Daniel R. Ernst

The Ideal and the Actual in the State: Willard Hurst at the Board of Economic Warfare

In February 1942, the legal historian Willard Hurst joined the General Counsel's office of the Board of Economic Warfare, for what would be just short of a year's service. When the war came, Hurst had been teaching a new course, "Law in Society," which he had developed at the urging of his dean, Lloyd Garrison, as a New Dealer's idea of a first course in law. As William Eskridge and Philip Frickey have observed, the course explored the theme of "institutional competence" well before Henry Hart and Albert Sacks assembled their better-known materials, "The Legal Process." A reaction against Hurst's case-centered legal education at Harvard, the course taught that legislatures and administrators were coequal "law makers" with courts and that the rise of the "administrative prerogative" was a functional response to the demands of a modern society.

At the BEW Hurst had the chance to put his ideals for the administrative state into action.
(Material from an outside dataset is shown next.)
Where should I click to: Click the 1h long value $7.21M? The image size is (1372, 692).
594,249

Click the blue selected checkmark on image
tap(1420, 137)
Headed by the Liberal standard-bearer Henry Wallace, the BEW wrested the formal right to direct the overseas procurement and development of war-related supplies from the Reconstruction Finance Corporation and the State Department in some of the fiercest bureaucratic fighting of the war. Although a young staff member, Hurst gave the BEW its most important and controversial program, a set of "labor clauses" to be inserted in procurement contracts with overseas suppliers that guaranteed certain minimal labor standards. The controversy over the labor clauses--derided by the BEW's critics as an attempt to export the New Deal--contributed to FDR's decision to abolish the agency in the summer of 1943.

After such a discouraging collision between the ideal and the actual, Hurst might have given up on his optimistic vision of the administrative state. He might have concluded with Stephen Skowronek in Building a New Administrative State, that the federal government had become "a hapless administrative giant, a state that could spawn bureaucratic goods and services but that defied authoritative control and direction." As well, he might have seen in the BEW's ignominious demise an object lesson in the perils of an agency's exceeding its congressional and popular mandate.- Yet his postwar writings and lectures suggest that he did neither. He remained as convinced as ever of the need for properly trained lawyers to express and act on what Robert W. Gordon has termed "the immanent rationality of the social order."